What you are asked to do » Copy the text on client interviews word for word, from "But you have" up to and including "and differentiated offer.".

··· Text provided ···

Of course you'll need a few questions to get the conversation rolling, but expect to develop most of those questions as your understanding of the client's issue evolves. And if you're ever tempted to ask a client, 'what keeps you up at night,' cover your mouth and count to ten.

When you first step into a client's office to discuss a project, you're likely to be viewed as a salesperson, and that can be a tough impression to shake. But using the power of insightful questions and discussion during the interview, you can shed the salesperson label and replace it with that of business adviser. That will add immeasurable strength to your sales process.

Discover Differentiation

Professional service marketers know that every project opportunity deserves its own 'win theme.' It's rarely enough to compete solely on a firm's expertise. Instead, successful firms compete on the basis of both expertise and client-specific insight.

You can search the Internet about a company's issues until your fingertips are numb, but that search can't replace the insight you'll develop from a client's answers to your relevant questions. If you uncover just one nuance about the proposed project, whether it's about the specific client issue or potential barriers to completing the project, you have the basis for crafting a differentiated--and winning--proposal.

But you have to dig for those subtleties. It takes time and, more importantly, trust for a prospective client to open up to you. After all, the client is probably talking with other consultants and hearing similar questions. So your ability to conduct an interview that forges trust with the client and encourages candor gives you an important differentiator--client insight.

You'll also eliminate needless guesswork about how to frame your proposal if you've conducted thorough interviews. And if you have a need to follow up with the client after the interview, you'll have substantive matters to discuss. The information you glean from the client interview will advance your sales effort by providing you with the raw material to create a compelling and differentiated offer.

People Buy from People

If you're in the market for a washing machine, price, quality, and the manufacturer's reputation enter into the buying decision. But you're not likely to base your purchase decision on the skills of the specific factory worker who assembled your machine, or the driver who brought it to the retailer. Brand, reputation, and price are most often the key buying criteria for such products.

··· Material provided ···

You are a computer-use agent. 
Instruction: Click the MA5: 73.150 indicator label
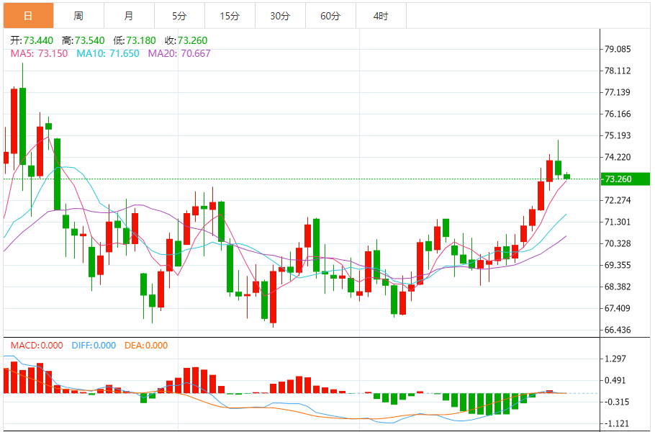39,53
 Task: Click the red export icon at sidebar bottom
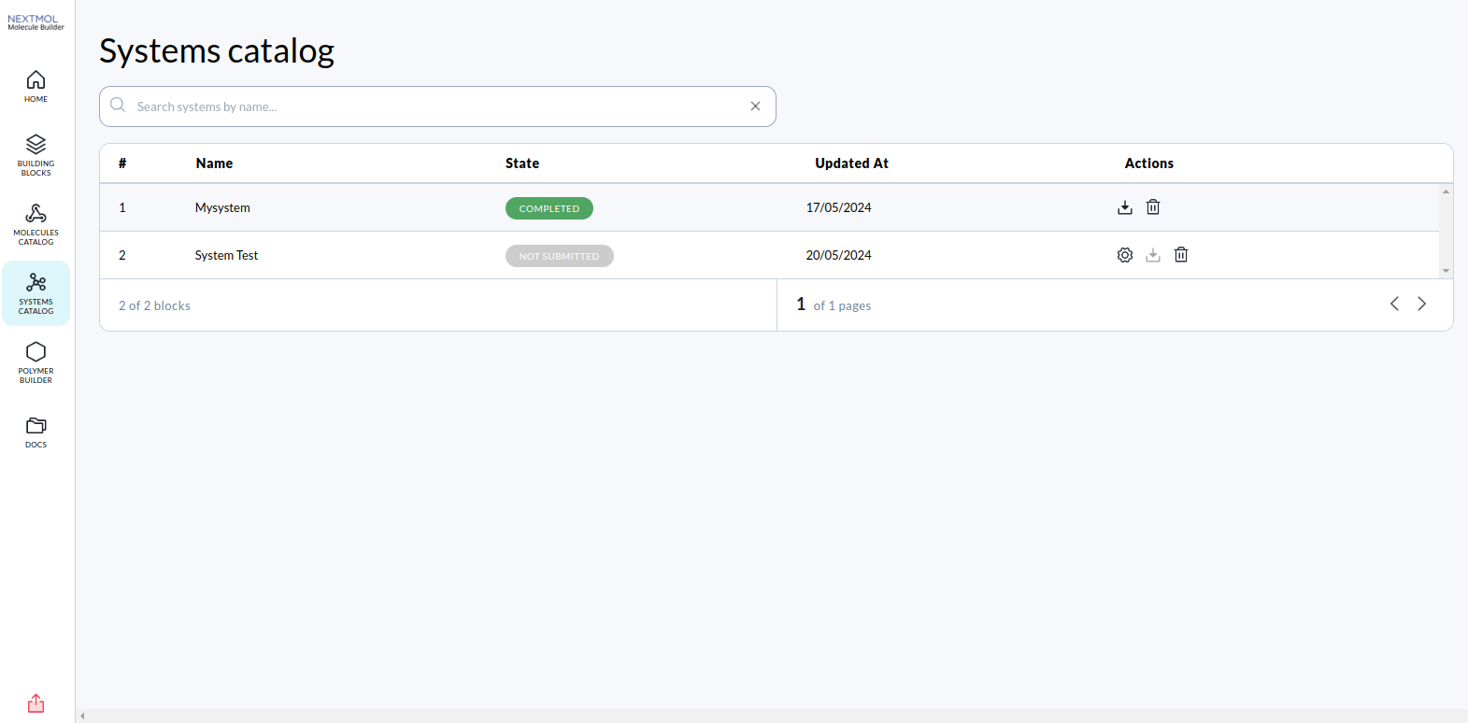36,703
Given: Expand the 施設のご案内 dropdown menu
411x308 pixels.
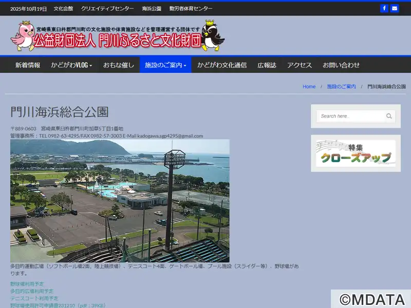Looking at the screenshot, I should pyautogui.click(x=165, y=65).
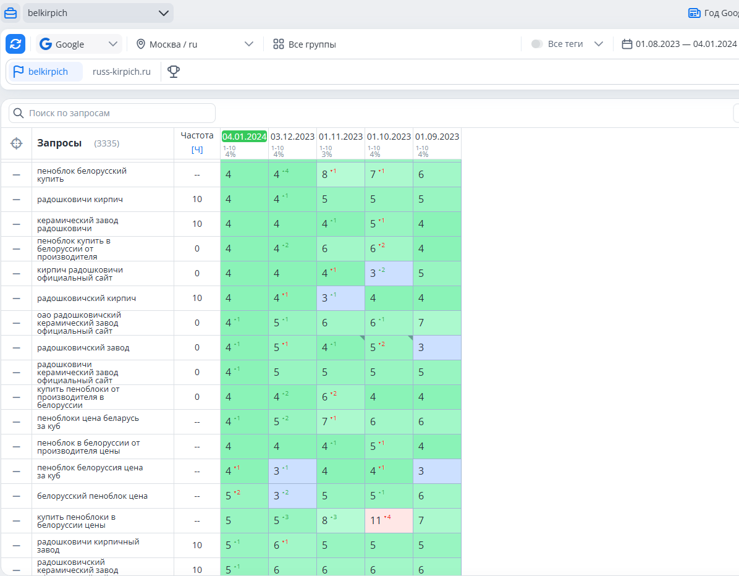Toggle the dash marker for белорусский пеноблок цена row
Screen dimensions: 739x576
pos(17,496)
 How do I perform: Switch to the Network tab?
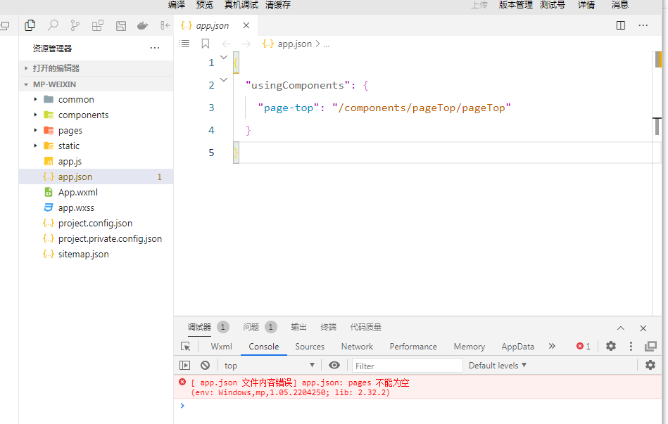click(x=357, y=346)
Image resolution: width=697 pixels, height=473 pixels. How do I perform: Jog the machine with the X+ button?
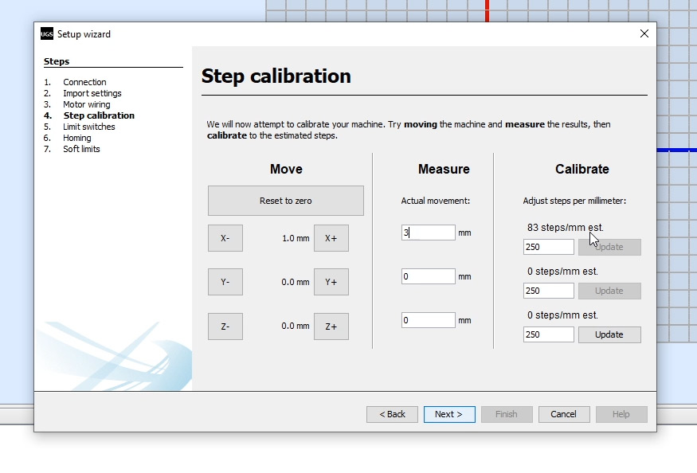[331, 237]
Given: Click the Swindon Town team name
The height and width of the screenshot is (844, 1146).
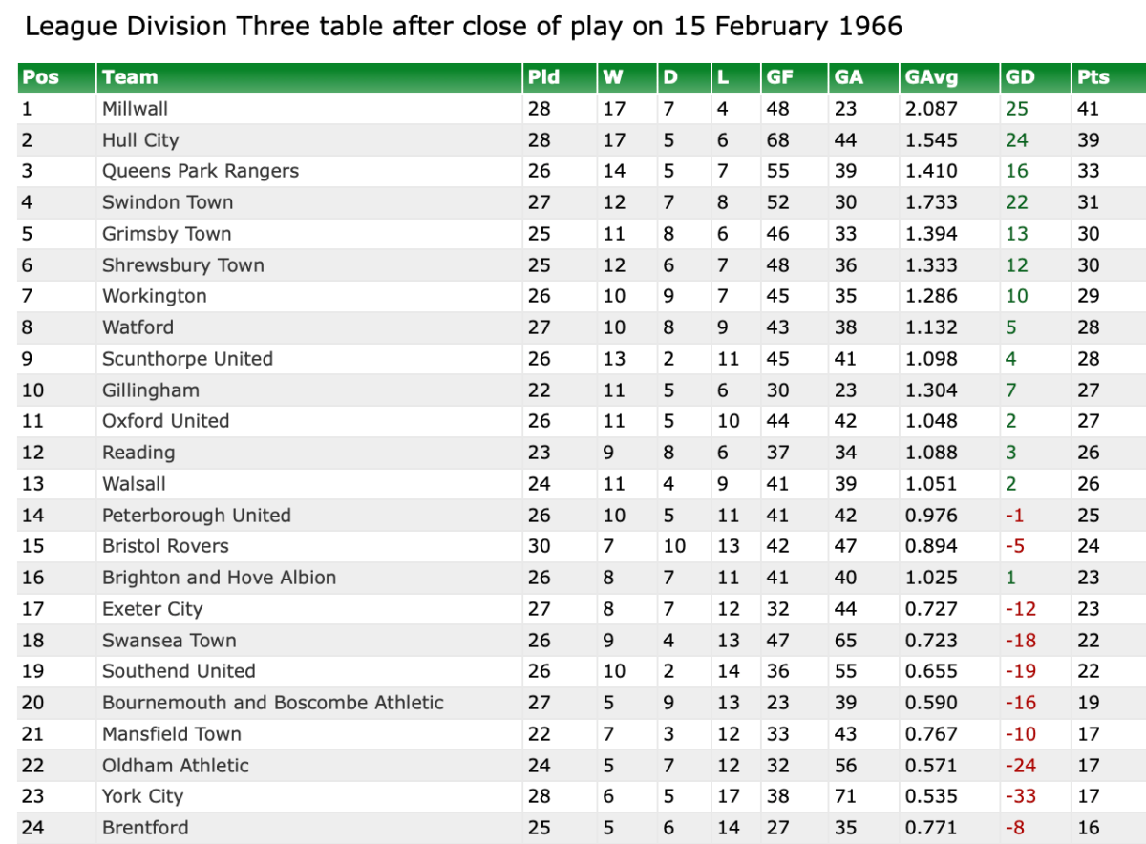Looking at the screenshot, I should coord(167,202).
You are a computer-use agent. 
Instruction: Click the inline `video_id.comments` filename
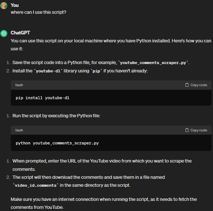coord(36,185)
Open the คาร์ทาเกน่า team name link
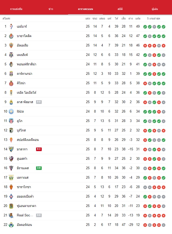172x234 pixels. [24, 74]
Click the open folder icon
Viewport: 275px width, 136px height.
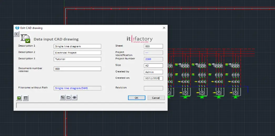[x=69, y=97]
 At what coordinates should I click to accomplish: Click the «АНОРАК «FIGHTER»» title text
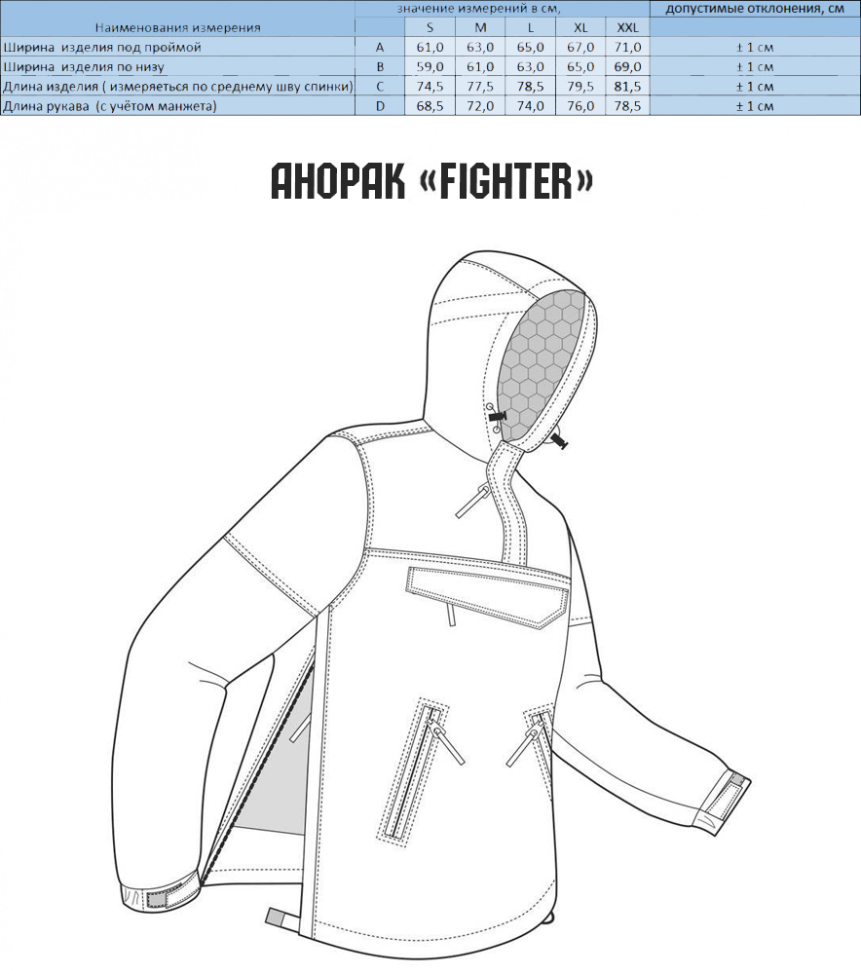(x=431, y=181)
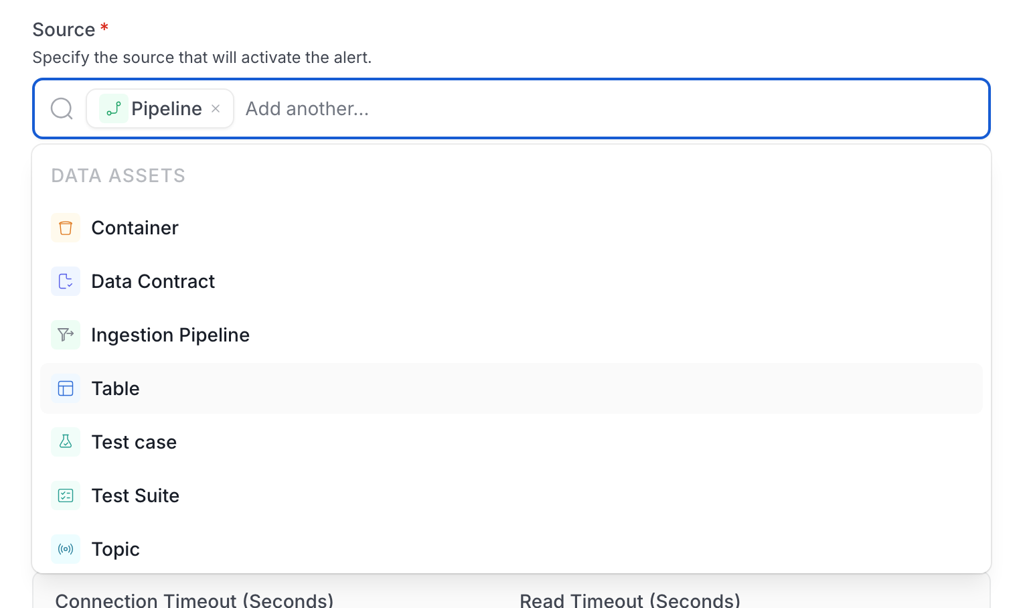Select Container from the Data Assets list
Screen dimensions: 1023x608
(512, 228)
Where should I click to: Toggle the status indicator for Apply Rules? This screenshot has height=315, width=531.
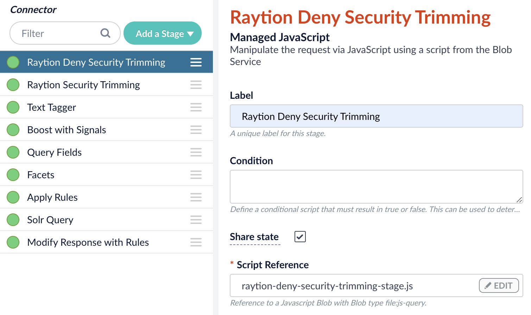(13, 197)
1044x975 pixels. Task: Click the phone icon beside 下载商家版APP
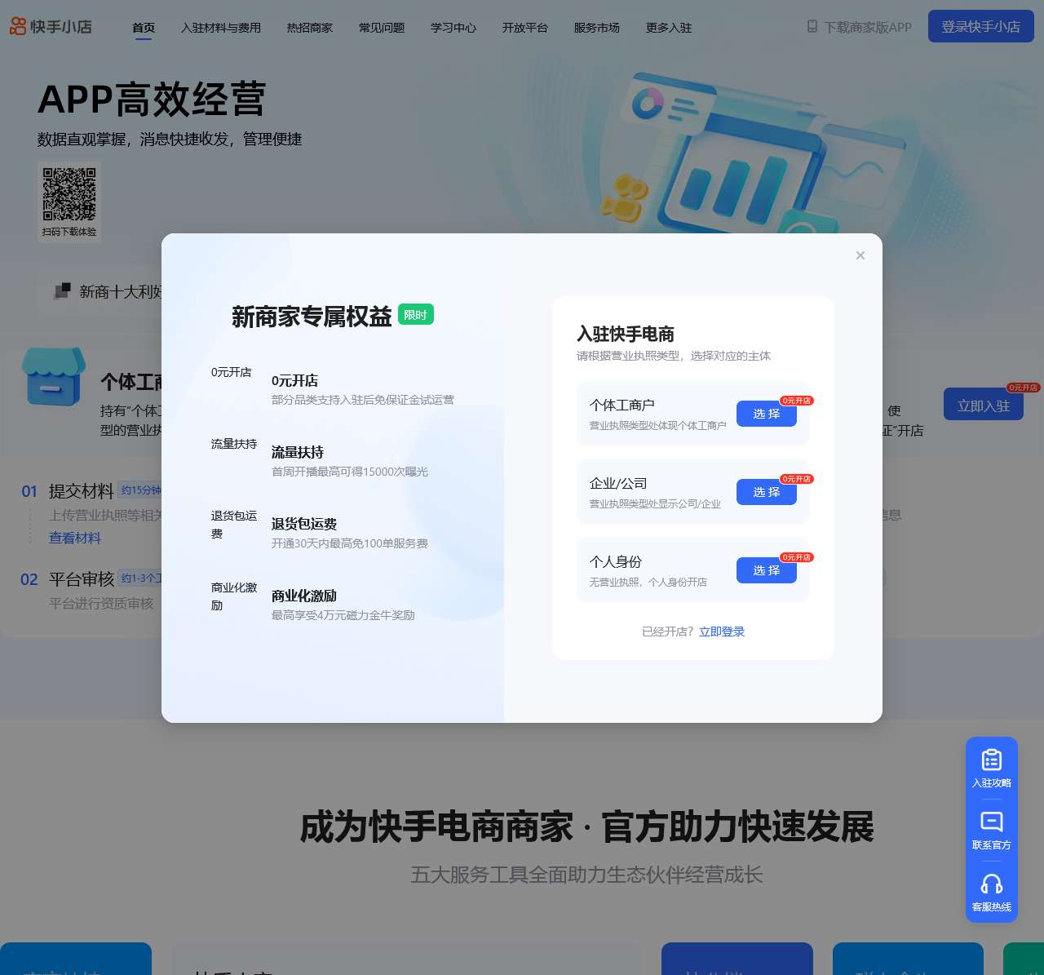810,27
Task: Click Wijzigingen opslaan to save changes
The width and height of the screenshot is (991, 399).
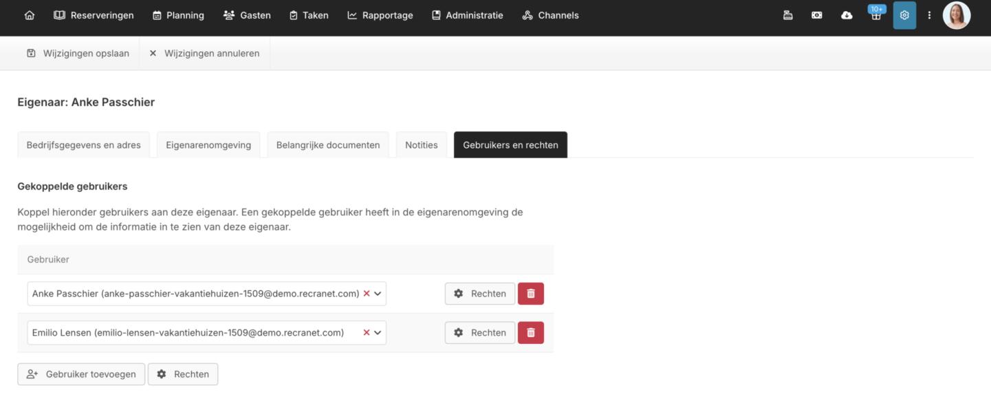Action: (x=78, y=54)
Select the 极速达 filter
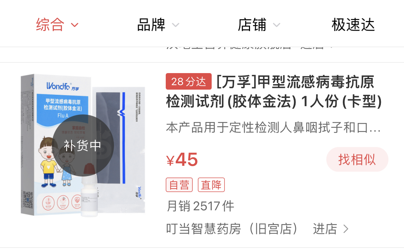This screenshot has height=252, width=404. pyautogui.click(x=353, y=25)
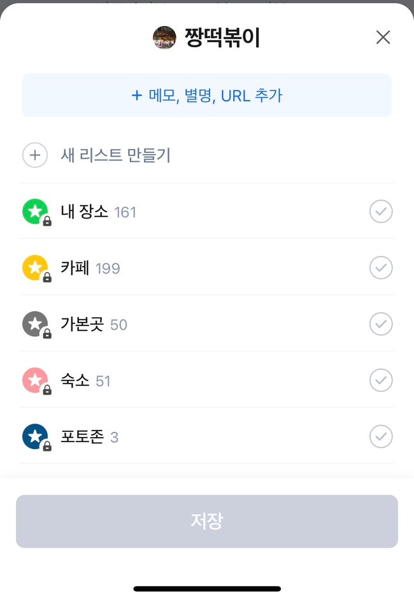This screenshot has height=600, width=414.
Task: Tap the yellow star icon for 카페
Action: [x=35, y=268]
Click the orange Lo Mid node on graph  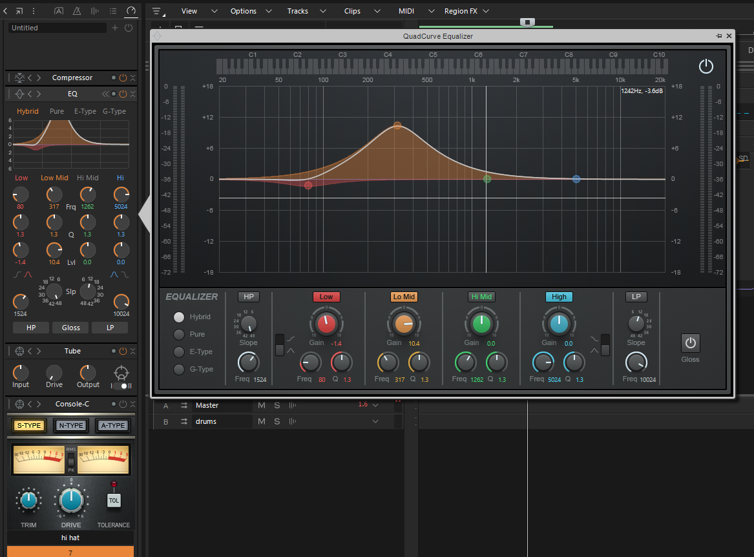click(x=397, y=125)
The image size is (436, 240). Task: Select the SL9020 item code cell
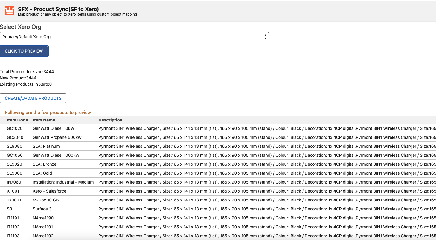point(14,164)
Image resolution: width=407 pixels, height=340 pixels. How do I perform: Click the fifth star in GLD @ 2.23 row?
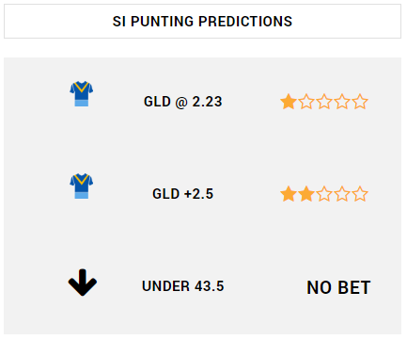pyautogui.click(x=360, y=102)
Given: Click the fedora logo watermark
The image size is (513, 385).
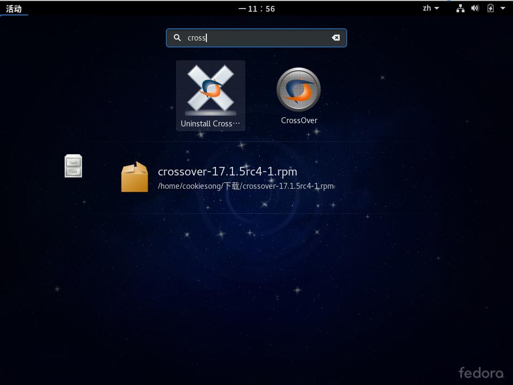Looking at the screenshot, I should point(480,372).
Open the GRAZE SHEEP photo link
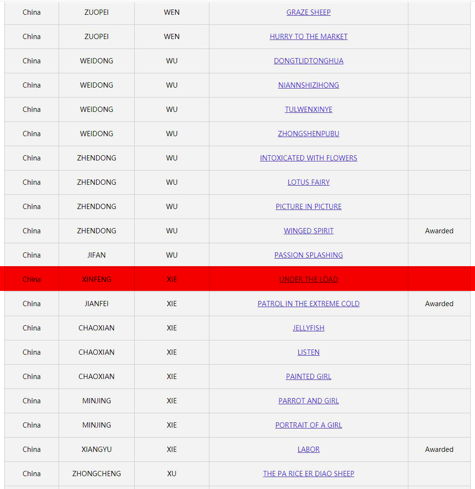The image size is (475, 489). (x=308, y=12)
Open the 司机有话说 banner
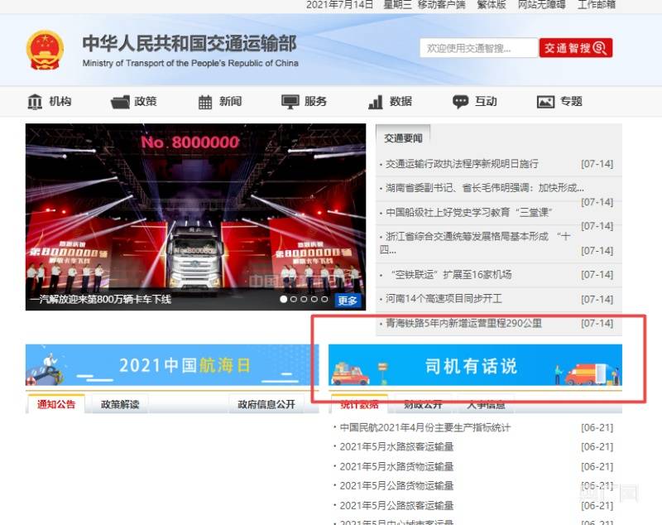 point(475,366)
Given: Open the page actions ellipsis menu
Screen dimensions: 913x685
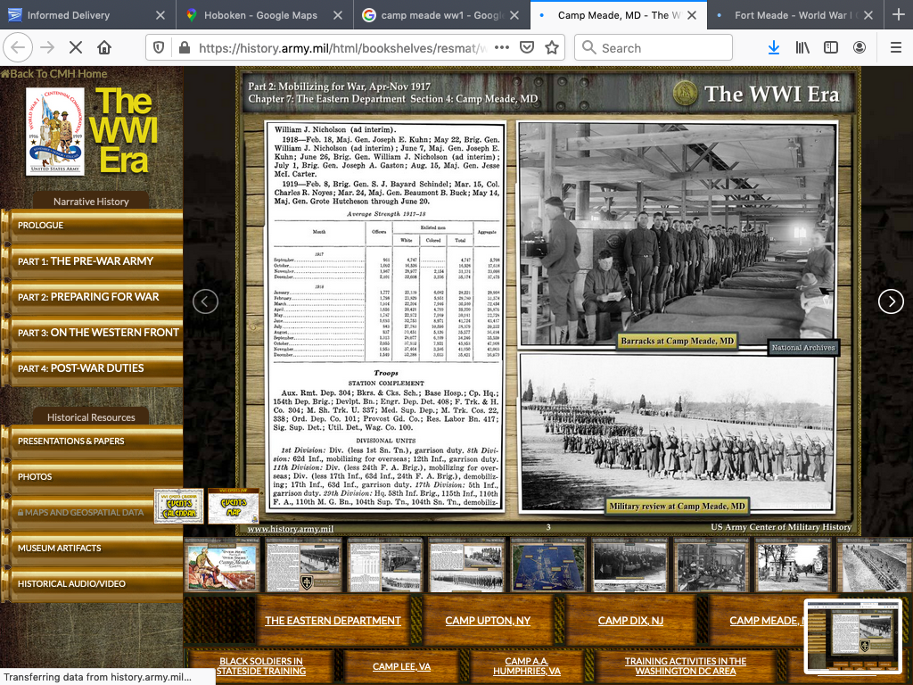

···

Solution for this problem »
But you have to dig for those subtleties. It takes time and, more importantly, trust for a prospective client to open up to you. After all, the client is probably talking with other consultants and hearing similar questions. So your ability to conduct an interview that forges trust with the client and encourages candor gives you an important differentiator--client insight.

You'll also eliminate needless guesswork about how to frame your proposal if you've conducted thorough interviews. And if you have a need to follow up with the client after the interview, you'll have substantive matters to discuss. The information you glean from the client interview will advance your sales effort by providing you with the raw material to create a compelling and differentiated offer.